Le porte-avions Charles-de-Gaulle a regagné son port d'attache de Toulon ce samedi 11 juillet 2026, au terme de 165 jours de mer. Accueilli par les familles sur le quai Milhaud, il boucle ainsi ce que le contre-amiral Thibault de Possesse, commandant de la force aéromaritime de réaction rapide, qualifie de « deuxième plus longue mission de l'histoire du groupe aéronaval français ». Baptisée « La Fayette 26 », cette mission a vu 80 % des moyens de la Marine nationale déployés sur trois théâtres d'opérations distincts.
Un déploiement chamboulé par la guerre États-Unis-Iran
Parti de Toulon le 27 janvier 2026 pour assurer la posture dissuasive de l'Otan face à la Russie, le Charles-de-Gaulle et son escorte (13 bâtiments dont des sous-marins nucléaires d'attaque) ont été déroutés début mars après l'attaque américaine sur l'Iran et les bombardements iraniens dans le golfe. « Le président de la République nous a demandé de basculer en Méditerranée orientale pour marquer la volonté et la détermination de la France », explique le contre-amiral. Le groupe aéronaval a parcouru 6 000 km en six jours, soit l'équivalent d'une traversée express de l'Atlantique.
Positionné d'abord pour protéger les ressortissants français, les emprises françaises et Chypre (membre de l'UE mais pas de l'Otan), le groupe aéronaval est resté deux mois en Méditerranée orientale. Cette position stratégique a permis de surveiller le conflit entre le Liban et Israël, ainsi que la liberté de circulation en mer Noire, alors que la Russie menait des opérations en Ukraine.
Une « diplomatie navale » dissociée des Américains
La dernière phase a projeté le groupe aéronaval au cœur des tensions autour du détroit d'Ormuz, point névralgique pour le transport de pétrole et de gaz. « Nous avons mené des opérations en océan Indien de façon très dissociée des Américains », souligne Thibault de Possesse.
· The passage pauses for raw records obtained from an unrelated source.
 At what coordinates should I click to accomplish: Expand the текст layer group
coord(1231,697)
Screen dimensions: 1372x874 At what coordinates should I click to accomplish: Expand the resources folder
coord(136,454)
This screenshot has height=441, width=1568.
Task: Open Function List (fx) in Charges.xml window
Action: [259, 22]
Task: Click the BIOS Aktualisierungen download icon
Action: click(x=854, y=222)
Le porte-avions lui-même est resté en dehors de la zone de danger, mais les frégates ont été envoyées au plus près de l'action. « C'est l'avantage de la neutralité de la mer », ajoute-t-il.
Jamais pris directement à partie, le Charles-de-Gaulle a néanmoins joué un rôle stratégique. « Sa présence modifie les équilibres et le calcul des acteurs locaux. C'est ce qu'on appelle de la diplomatie navale », insiste le contre-amiral. En parallèle, la France et ses alliés européens ont tenté de lancer une « initiative pour la liberté de circulation dans le détroit d'Ormuz », ralliée par une cinquantaine de pays. Cependant, « tant que les gens continuent à se tirer dessus, les conditions de sécurité ne sont pas assurées », constate-t-il, alors que la circulation des navires marchands reste perturbée.
Des familles impatientes sur le quai
Sur le quai Milhaud, des enfants agitant des drapeaux et des proches impatients ont accueilli les marins. Une large banderole proclamait « Bienvenue à la maison ». Un marin en tenue de cérémonie a souri : « Par rapport à ce qu'on a connu, il ne fait pas chaud », en référence aux températures équatoriales de début juillet. Le porte-avions a parcouru 40 000 miles nautiques, soit deux fois le tour de la Terre, naviguant de la mer Baltique à l'océan Indien.
Des moyens français restent engagés sur place, dont deux frégates et deux chasseurs de mines, mais le retour du Charles-de-Gaulle marque la fin de cette mission exceptionnelle. « Cette mission est exceptionnelle par sa longueur », a conclu Thibault de Possesse, soulignant la capacité du groupe aéronaval à être projeté « loin, longtemps et en totale autonomie ».